Polyneuropathie (PNP): Polyneuropathien sind generalisierte Erkrankungen des peripheren Nervensystems, die Prävalenz wird für ältere Populationen mit bis zu 7% angegeben. Im Alter nimmt die Inzidenz der diabetischen PNP zu (30% der Fälle), auch die Zahl der kryptogenen axonalen PNP (CAP) steigt und macht bei den 80-Jährigen 35% der Erkrankungen aus.
Die PNP führt aufgrund der damit assoziierten Störung von Tiefensensibilität und Gangbild zu reduzierter Mobilität, funktionellen Einschränkungen und erhöhtem Sturzrisiko. Für die Interpretation der Auswirkungen der sensiblen Störungen auf die ADLs sind die Untersuchung des Lageempfindens, der Romberg-Test, Seiltänzer-Gang sowie das Gehen bei Augenschluss hilfreich. Eine Beteiligung des autonomen Nervensystems führt zu Blasenentleerungsstörungen, gastrointestinalen Symptomen und OH. Neben der Behandlung der auslösenden Ursachen zielt die symptomatische Therapie auf Schmerz und autonome Störungen.

Zusammenfassung

Neurologische Erkrankungen tragen wesentlich zu Problemen geriatrischer Patient:innen bei. Relevante Erkrankungsentitäten zeigen eine klare Altersabhängigkeit.

Die Therapieoptionen in verschiedenen Lebensaltern unterscheiden sich nicht essenziell, Polymorbidität und Polymedikation definieren ein erhöhtes Risiko für unerwünschte Arzneimittelwirkungen, daher ist eine strenge Nutzen-Risiko-Abwägung erforderlich. Eine interprofessionelle, interdisziplinäre, funktionell orientierte geriatrische Sichtweise und standardisierte Assessments erlauben eine ganzheitliche Diagnostik und Therapie.

Geriatrischer Kommentar zum Artikel von Prim. Univ.-Prof. Dr. Bernhard Iglseder

Von Univ.-Prof. Dr. Gerhard Wirnsberger

Im höheren Lebensalter treten spezifische neurologische Probleme wie Gangstörungen, kognitive Defizite und sensorische Beeinträchtigungen verstärkt auf. Diese werden durch altersbedingte Veränderungen des Gehirns, einschließlich Neurodegeneration und entzündlicher Prozesse (Neuroinflammation), verstärkt. Chronische kardiovaskuläre und metabolische Erkrankungen tragen darüber hinaus zu einer erhöhten Vulnerabilität („Frailty“) bei.

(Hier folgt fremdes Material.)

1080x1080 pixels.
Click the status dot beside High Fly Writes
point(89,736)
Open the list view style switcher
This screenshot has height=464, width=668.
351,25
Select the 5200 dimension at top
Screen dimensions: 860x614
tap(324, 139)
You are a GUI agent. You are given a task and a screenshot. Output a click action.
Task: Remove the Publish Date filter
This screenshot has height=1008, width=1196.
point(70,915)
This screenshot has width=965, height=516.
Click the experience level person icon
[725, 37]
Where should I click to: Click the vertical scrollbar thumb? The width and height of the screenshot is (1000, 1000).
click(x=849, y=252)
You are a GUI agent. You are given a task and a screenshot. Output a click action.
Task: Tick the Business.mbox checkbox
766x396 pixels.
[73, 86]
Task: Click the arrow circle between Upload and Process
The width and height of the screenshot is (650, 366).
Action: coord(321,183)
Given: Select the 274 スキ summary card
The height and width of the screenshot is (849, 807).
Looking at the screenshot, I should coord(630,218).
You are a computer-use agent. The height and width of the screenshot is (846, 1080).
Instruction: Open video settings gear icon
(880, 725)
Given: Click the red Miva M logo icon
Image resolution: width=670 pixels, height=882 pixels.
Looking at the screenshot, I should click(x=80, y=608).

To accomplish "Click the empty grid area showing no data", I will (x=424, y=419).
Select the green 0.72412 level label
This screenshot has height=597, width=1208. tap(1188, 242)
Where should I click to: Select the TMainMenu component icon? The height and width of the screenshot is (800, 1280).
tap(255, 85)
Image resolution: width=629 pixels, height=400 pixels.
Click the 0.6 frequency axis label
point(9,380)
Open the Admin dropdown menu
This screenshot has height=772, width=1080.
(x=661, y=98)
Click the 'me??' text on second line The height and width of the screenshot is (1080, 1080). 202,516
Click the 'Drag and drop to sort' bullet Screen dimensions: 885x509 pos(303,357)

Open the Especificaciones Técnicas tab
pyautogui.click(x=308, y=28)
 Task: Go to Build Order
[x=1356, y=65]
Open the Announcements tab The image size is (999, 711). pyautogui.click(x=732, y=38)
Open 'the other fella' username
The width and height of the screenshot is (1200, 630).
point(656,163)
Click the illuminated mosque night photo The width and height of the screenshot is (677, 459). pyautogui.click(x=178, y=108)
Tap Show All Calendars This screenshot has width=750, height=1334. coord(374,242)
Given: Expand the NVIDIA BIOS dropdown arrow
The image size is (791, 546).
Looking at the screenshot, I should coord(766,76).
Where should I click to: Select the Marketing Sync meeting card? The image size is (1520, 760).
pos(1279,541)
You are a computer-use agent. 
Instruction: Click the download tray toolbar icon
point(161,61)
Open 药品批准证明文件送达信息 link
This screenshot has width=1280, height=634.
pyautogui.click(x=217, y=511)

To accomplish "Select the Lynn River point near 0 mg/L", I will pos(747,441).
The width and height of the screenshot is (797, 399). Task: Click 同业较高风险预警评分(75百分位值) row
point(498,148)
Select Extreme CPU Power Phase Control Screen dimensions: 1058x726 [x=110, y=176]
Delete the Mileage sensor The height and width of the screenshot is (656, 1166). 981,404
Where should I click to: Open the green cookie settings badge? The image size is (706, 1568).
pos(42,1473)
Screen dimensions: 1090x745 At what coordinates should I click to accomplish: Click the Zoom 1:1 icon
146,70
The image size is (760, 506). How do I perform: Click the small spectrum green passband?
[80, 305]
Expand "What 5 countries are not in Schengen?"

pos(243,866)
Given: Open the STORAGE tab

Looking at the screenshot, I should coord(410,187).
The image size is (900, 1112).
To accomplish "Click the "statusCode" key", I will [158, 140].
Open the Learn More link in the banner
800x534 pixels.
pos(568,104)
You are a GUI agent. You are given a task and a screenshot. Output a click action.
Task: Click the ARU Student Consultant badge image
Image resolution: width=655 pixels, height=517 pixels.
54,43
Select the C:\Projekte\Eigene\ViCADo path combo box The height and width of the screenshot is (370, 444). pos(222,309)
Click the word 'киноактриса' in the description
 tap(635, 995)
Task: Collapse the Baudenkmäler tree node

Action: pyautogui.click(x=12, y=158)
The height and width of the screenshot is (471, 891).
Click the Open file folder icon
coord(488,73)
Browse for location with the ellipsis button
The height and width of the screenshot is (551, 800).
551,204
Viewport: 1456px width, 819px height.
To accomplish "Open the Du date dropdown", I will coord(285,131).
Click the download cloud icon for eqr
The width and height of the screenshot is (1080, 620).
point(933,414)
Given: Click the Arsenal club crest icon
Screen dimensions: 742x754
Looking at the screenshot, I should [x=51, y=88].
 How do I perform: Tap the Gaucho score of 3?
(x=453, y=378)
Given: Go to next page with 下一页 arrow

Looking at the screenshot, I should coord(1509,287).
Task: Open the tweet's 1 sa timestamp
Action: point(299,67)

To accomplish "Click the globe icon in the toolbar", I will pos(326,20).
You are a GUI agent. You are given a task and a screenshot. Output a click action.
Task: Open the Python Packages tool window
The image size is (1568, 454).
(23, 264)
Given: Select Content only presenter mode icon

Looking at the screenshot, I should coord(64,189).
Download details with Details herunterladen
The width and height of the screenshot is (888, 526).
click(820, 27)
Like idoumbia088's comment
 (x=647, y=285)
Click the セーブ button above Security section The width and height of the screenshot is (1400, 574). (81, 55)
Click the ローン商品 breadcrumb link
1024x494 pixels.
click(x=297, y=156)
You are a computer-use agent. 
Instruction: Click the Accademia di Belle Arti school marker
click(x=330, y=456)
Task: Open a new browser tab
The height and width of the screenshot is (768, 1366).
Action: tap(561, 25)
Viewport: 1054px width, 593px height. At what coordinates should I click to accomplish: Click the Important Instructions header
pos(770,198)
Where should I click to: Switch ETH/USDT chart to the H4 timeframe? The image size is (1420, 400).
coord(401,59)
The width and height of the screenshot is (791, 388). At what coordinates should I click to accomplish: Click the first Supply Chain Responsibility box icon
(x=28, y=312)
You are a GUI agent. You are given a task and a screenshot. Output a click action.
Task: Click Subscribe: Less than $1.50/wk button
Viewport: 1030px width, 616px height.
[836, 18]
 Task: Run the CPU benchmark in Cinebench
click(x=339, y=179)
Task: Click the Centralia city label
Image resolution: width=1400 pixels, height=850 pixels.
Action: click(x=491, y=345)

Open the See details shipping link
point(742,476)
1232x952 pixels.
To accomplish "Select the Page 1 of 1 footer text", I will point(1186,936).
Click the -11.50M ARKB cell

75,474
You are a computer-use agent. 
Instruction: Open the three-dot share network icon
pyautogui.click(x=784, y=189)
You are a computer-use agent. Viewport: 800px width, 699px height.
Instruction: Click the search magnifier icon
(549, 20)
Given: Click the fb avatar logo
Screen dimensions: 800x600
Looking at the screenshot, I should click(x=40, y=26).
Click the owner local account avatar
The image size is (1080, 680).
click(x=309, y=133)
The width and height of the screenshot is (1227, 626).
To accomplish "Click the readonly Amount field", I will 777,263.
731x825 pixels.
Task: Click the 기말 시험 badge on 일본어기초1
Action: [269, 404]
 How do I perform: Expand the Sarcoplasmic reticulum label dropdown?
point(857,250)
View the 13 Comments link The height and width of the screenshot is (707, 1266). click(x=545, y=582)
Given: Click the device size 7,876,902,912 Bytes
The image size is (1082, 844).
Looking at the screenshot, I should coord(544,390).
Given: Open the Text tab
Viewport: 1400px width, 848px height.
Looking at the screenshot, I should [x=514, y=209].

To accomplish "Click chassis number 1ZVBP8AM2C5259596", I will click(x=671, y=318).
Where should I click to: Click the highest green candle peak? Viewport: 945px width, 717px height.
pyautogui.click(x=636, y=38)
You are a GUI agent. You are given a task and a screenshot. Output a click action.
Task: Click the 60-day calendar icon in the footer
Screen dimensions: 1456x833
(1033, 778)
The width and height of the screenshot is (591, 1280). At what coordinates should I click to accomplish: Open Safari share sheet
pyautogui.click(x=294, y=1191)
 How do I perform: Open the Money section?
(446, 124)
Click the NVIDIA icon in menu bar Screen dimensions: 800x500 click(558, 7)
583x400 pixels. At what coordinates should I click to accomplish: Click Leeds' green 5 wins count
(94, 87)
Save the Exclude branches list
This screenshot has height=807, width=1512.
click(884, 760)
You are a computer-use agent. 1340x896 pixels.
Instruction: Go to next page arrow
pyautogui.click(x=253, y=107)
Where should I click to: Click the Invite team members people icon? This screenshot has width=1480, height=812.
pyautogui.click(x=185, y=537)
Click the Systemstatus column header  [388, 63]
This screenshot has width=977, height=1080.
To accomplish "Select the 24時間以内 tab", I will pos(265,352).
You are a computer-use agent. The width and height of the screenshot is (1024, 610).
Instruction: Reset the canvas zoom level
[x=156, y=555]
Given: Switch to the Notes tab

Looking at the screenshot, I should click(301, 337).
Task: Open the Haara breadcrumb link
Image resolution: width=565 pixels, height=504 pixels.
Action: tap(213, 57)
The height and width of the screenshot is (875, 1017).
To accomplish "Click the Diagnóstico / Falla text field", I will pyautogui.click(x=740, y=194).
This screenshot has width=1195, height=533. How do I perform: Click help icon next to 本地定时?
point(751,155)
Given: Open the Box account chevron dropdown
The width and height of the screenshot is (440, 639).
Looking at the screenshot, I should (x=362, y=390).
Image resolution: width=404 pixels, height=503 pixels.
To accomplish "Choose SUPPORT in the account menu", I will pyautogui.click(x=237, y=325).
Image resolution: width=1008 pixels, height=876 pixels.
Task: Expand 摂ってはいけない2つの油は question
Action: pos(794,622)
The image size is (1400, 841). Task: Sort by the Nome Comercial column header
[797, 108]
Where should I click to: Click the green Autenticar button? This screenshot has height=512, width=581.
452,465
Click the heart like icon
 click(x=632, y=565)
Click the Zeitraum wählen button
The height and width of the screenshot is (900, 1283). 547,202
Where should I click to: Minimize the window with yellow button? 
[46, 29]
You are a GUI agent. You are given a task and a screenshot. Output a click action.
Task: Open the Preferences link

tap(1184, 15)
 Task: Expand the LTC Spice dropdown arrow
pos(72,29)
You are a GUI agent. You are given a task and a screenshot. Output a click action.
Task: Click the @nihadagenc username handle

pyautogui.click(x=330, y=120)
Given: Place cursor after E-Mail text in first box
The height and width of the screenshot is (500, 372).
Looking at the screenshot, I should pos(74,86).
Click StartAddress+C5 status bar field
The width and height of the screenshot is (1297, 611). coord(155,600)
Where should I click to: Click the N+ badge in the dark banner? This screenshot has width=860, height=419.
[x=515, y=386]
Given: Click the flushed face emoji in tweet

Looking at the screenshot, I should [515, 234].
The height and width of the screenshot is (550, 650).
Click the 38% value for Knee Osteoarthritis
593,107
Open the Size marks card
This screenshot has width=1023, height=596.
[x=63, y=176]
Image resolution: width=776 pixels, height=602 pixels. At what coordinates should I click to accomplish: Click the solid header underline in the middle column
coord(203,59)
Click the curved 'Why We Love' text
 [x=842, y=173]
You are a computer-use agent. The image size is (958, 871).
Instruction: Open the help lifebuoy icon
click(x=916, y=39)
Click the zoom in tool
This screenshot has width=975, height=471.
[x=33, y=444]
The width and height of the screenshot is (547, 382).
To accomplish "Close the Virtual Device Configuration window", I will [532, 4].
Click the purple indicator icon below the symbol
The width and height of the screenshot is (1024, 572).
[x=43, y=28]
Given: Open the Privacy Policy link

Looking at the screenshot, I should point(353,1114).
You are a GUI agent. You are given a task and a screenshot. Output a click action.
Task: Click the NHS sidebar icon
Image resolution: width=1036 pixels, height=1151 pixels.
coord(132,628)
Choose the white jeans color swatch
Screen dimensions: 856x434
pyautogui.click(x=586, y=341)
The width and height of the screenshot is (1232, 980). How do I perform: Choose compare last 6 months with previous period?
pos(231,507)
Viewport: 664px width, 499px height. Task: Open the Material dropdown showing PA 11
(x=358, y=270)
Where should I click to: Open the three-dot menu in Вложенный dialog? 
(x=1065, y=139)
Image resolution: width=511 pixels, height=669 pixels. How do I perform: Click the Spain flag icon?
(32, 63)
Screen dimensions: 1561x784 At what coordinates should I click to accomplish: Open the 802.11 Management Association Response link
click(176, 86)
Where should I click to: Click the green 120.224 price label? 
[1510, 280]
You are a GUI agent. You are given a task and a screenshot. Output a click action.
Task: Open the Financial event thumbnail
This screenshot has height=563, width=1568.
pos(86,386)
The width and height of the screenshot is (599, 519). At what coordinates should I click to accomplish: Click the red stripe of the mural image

Die Neurogeriatrie setzt ein spezialisiertes, interdisziplinär tätiges Fachpersonal ein, die auf die komplexen Bedürfnisse dieser Patient*innen eingehen. Das Ziel ist die Erhaltung der Funktionalität und Lebensqualität durch präventive und
therapeutische Maßnahmen, die auf dem ICF-Modell der WHO basieren. Dabei wird nicht nur die medizinische Behandlung, sondern auch der psychologische und soziale Kontext berücksichtigt. Diese integrative Herangehensweise macht die Neurogeriatrie zu einem anspruchsvollen, aber sehr lohnenden Bereich der Altersmedizin, der viele Forschungs- und Entwicklungsperspektiven bietet.